The debugging environment provides HDL, schematic and results "views" of the design, cross-annotated between the different windows. Designers can switch between views to control the verification task. Schematic diagrams are annotated with values that can help users see which components led to two non-equivalent functions in the design under comparison.

There's a reason why Cadence, Verplex, Verysys and others are all trying to simplify the debugging problem. It's because equivalency checkers have acquired a reputation for results that are difficult to interpret.

David Baker, vice president of the Austin-based media-accelerator startup Equator, has many good things to say about the Design Verifyer product from Chrysalis Symbolic Design (North Billerica, Mass.). He uses it "every which way" to compare circuits from RTL to post-route net-lists. But, he said, "it is extremely painful to figure out what it's telling you. It tells you what's wrong, but interpreting the results is more an art than a science."

HP/Convex is using an internal tool for formal model-checking, said Quigley. He said it offers very fast performance, because it's limited to a set of standard Verilog constructs the company supports. But his company is evaluating commercial tools in hopes of finding one with equivalent performance and a good debugging environment. Quigley commented that the technology behind Cadence's Affirma "looks solid," but didn't say if HP/Convex plans to adopt it.

Formal equivalency-checking can verify that one design implementation is identical to another, but it can't tell whether functionality is correct to begin with. That task falls to simulation, which is painfully slow for complex chips. Axis Systems is coming to DAC with a new way to speed simulation that is based in reconfigurable computing.

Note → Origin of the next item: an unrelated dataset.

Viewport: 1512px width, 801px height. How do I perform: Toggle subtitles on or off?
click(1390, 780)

Axis' RCC engine will probably be classified as part of the emulation market, but it's very different from conventional, standalone emulation systems. Physically, it consists of a set of FPGA-based boards inside a Sun workstation. While not as fast as gate-level emulation, the tool maps RTL designs into customized processing elements, and offers debugging under software control at the RTL source level.

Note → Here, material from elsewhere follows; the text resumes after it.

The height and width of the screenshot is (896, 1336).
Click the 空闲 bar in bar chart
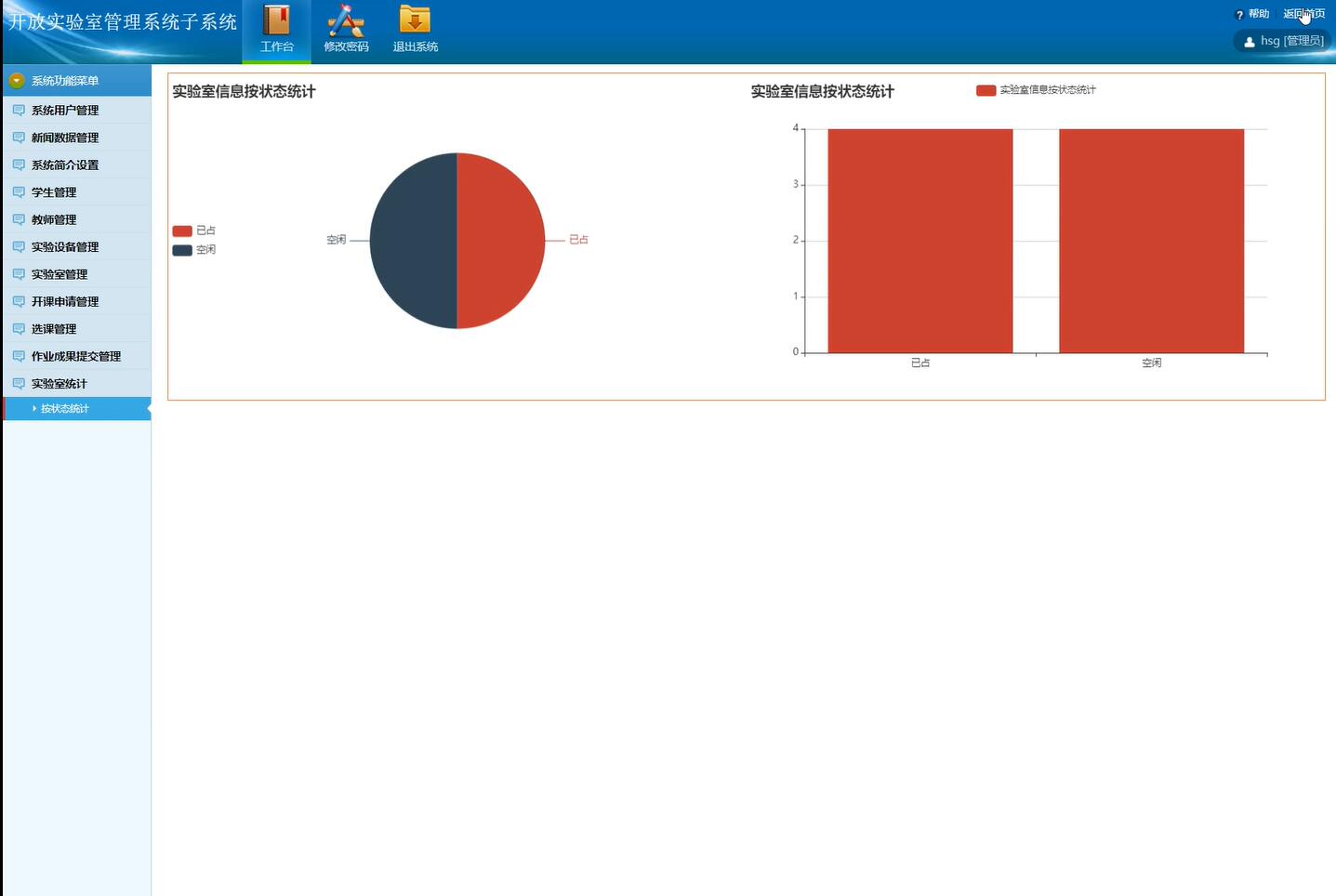[x=1151, y=241]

J.H. Chang, vice president of engineering at Trident Microsystems (Mountain View), is a beta site user of Axis' RCC as well as a customer of Quickturn Systems' Realizer emulator. To avoid purchasing hardware that may become outdated, he uses Quickturn's design services and lets Quickturn do the mapping.

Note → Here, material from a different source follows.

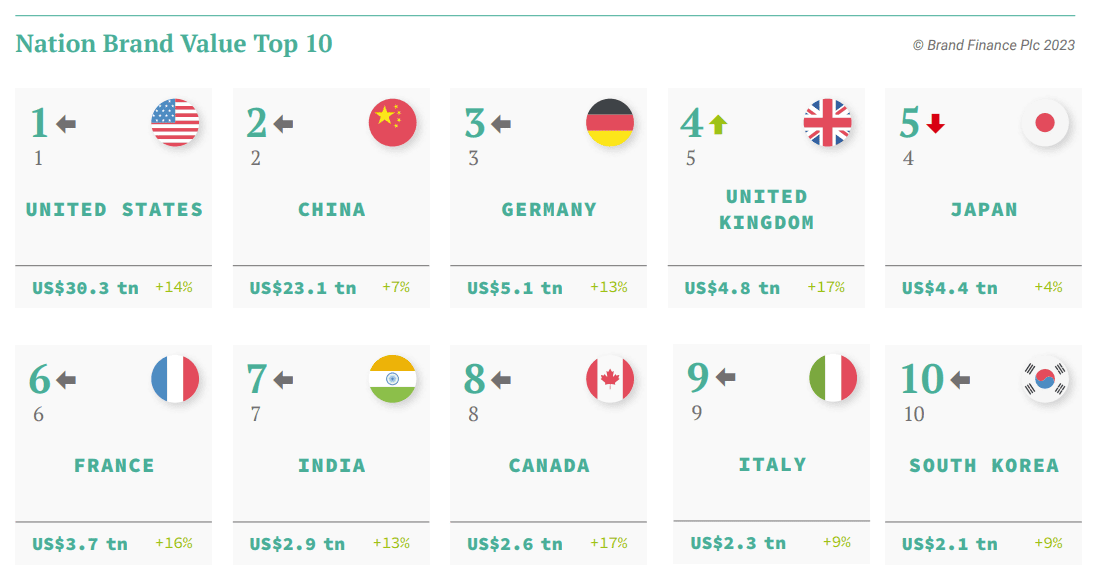Click the Brand Finance Plc 2023 copyright text
This screenshot has width=1101, height=587.
coord(993,45)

Compared with all other verification methods other than emulation, Chang said, Axis' approach appears to be fastest. "They are claiming about 100,000 cycles per second, which is probably 100 to 1,000 times faster than using C modeling," he said. "That is something like 5,000 to 50,000 times faster than Verilog."

While emulation systems can be difficult to use, Chang said, the Axis RCC offers a user interface that is more "software-based." Because it works with RTL code, he noted, users can start to work with the RCC much earlier in the design cycle, long before a design is "stable" enough to be mapped into a gate-level emulator.

"Both have their strengths," Chang concluded. "Axis' strength is from the beginning to the point where you stabilize your design. The majority of the design time is spent in this phase, so the Axis RCC tool can significantly cut overall design time. Emulation has a higher initial investment, but once you reach a certain point you can run a lot more applications."

Capacity to rise
Chang said he hopes Axis will soon increase its capacity limit. Axis is currently quoting a million-gate capacity, but plans to raise this in the future.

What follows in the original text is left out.